Start of Block

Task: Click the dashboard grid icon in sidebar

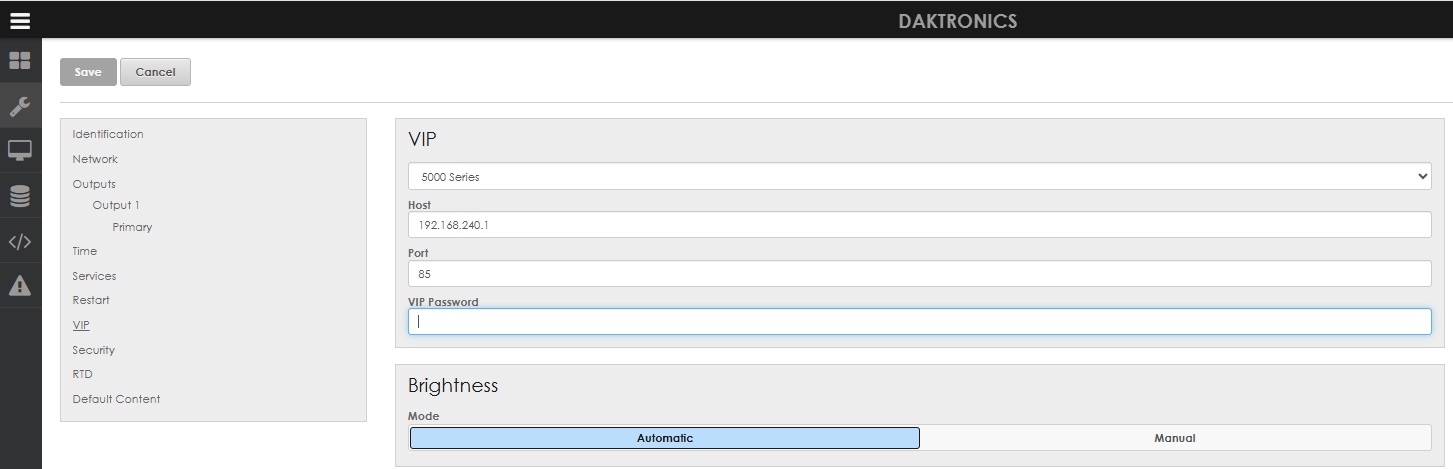Action: pyautogui.click(x=20, y=60)
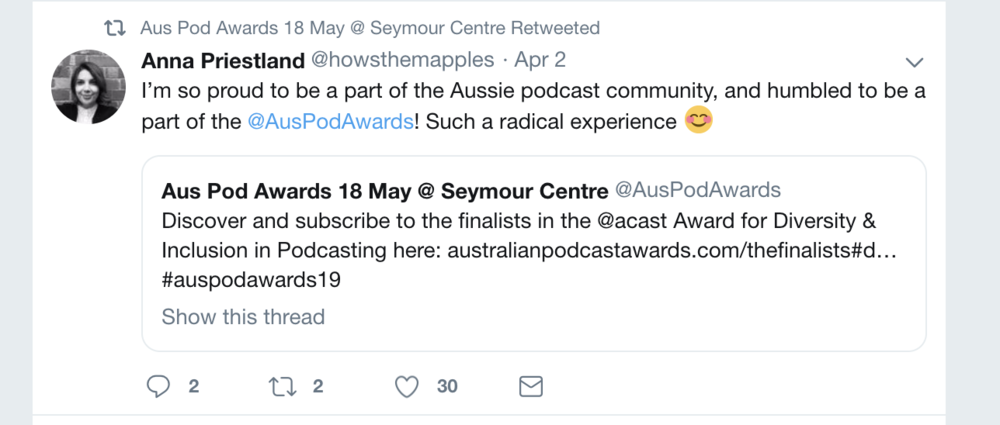
Task: Click the small retweeted indicator icon at top
Action: pos(115,28)
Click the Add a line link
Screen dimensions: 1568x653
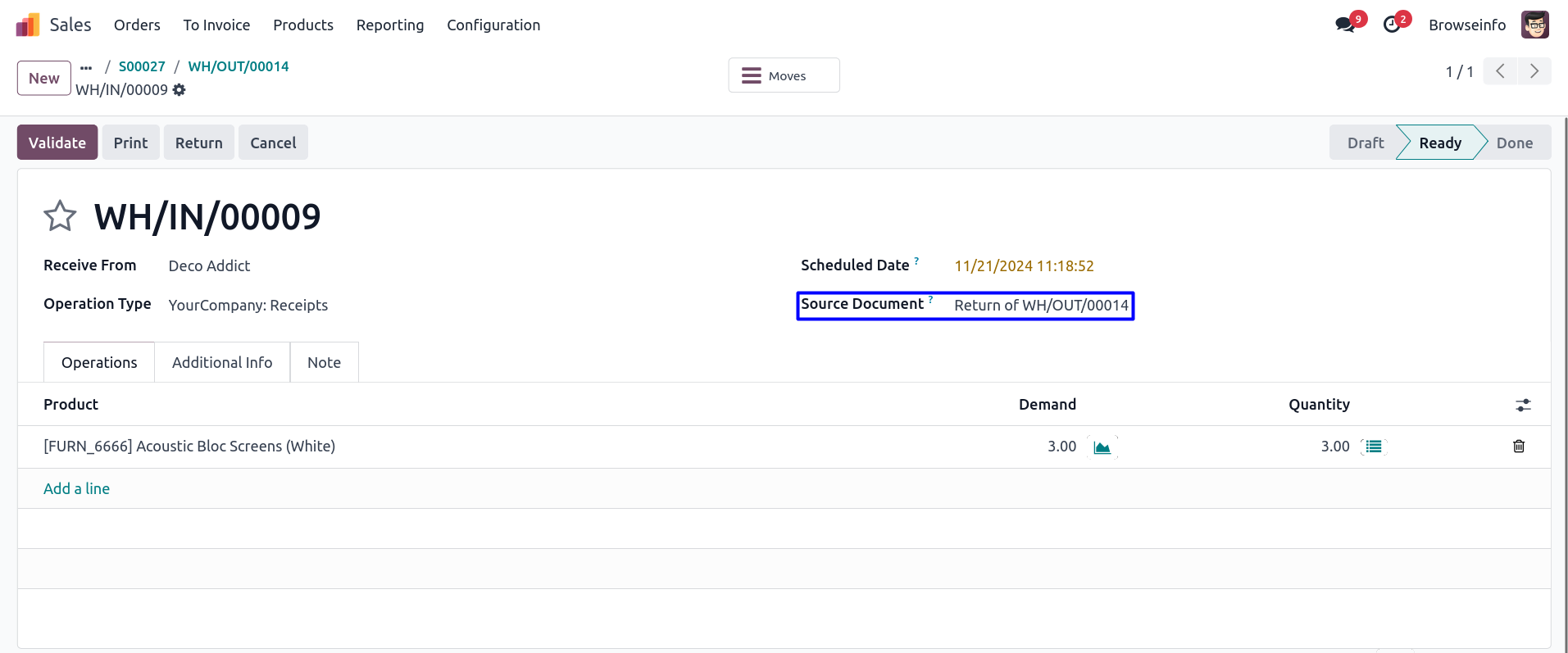[x=76, y=488]
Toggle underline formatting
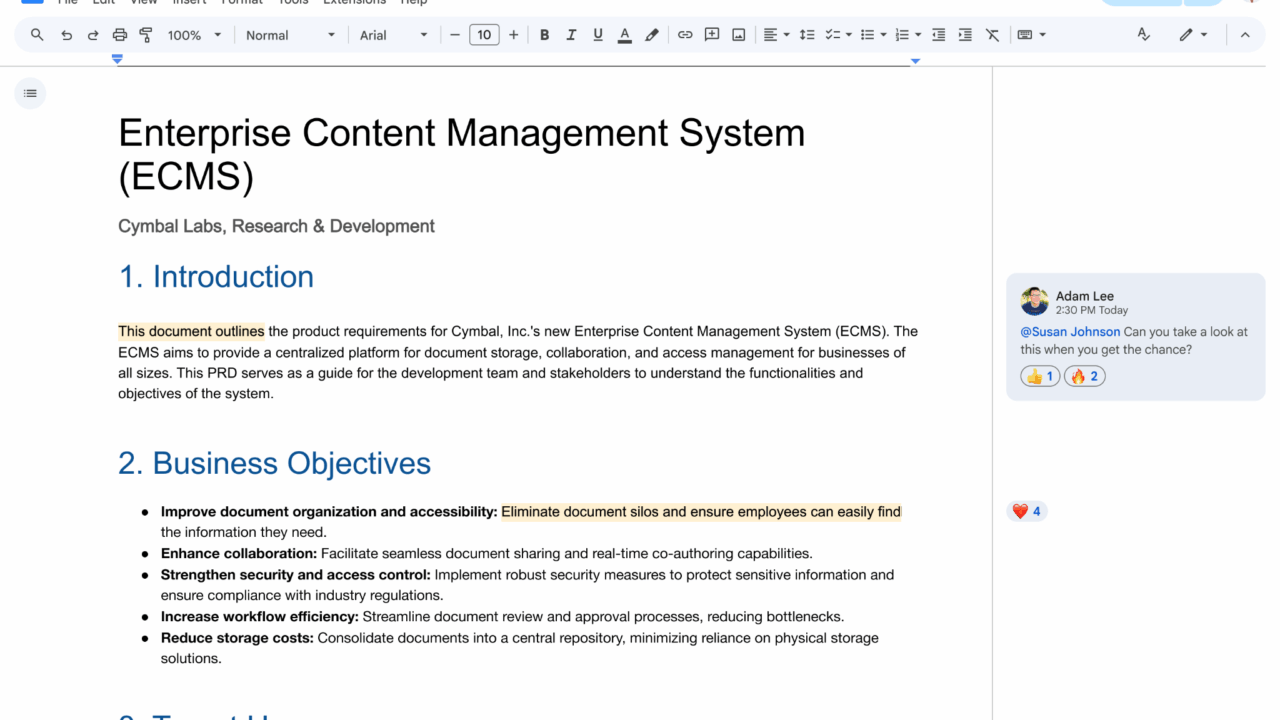The height and width of the screenshot is (720, 1280). tap(598, 35)
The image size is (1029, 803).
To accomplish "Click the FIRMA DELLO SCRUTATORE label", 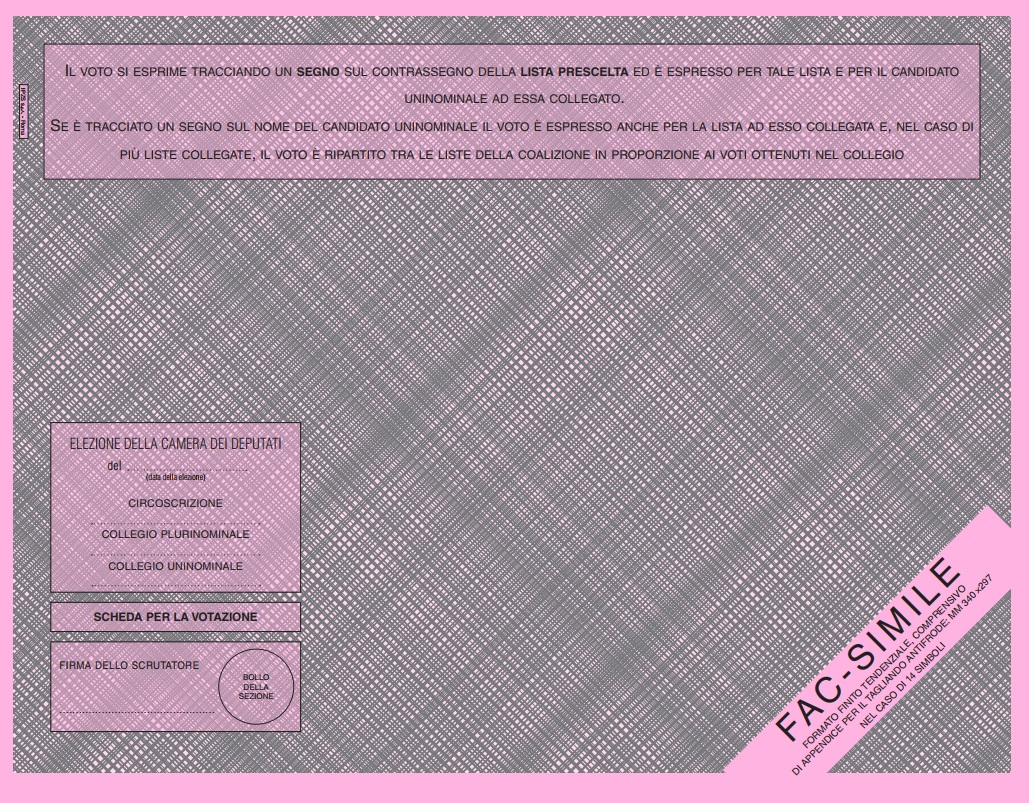I will tap(129, 665).
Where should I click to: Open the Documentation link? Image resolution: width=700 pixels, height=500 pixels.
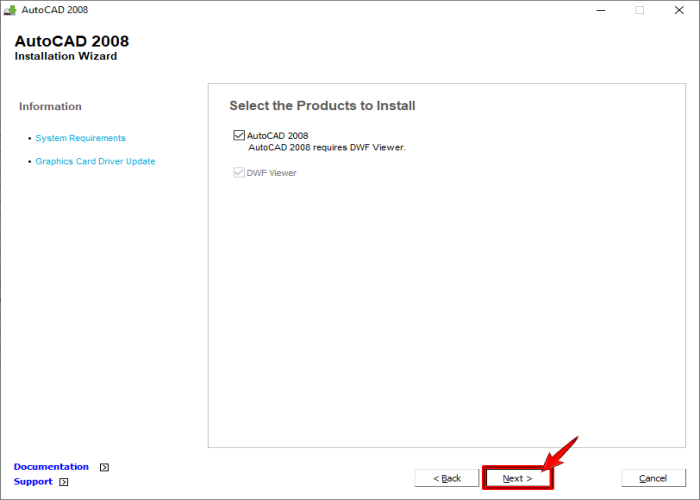coord(51,467)
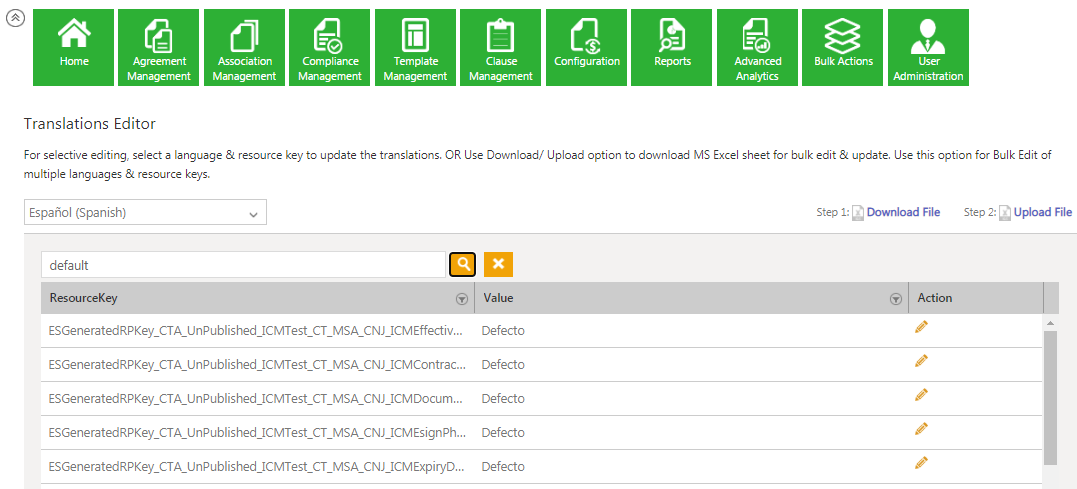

End of Block

■ **Task instructions**
Exactly as they appear, please return only the lines from the first line of the records through the line containing "The image size is (1029, 803).", both included, leaving out all pictures.

■ **Expected answer**
Task: Click the dashboard grid icon in sidebar

Action: pyautogui.click(x=20, y=60)
Task: Click the small retweeted indicator icon at top
Action: pos(115,28)
Click the Add a line link
Screen dimensions: 1568x653
[x=76, y=488]
Toggle underline formatting
The height and width of the screenshot is (720, 1280). tap(598, 35)
The image size is (1029, 803).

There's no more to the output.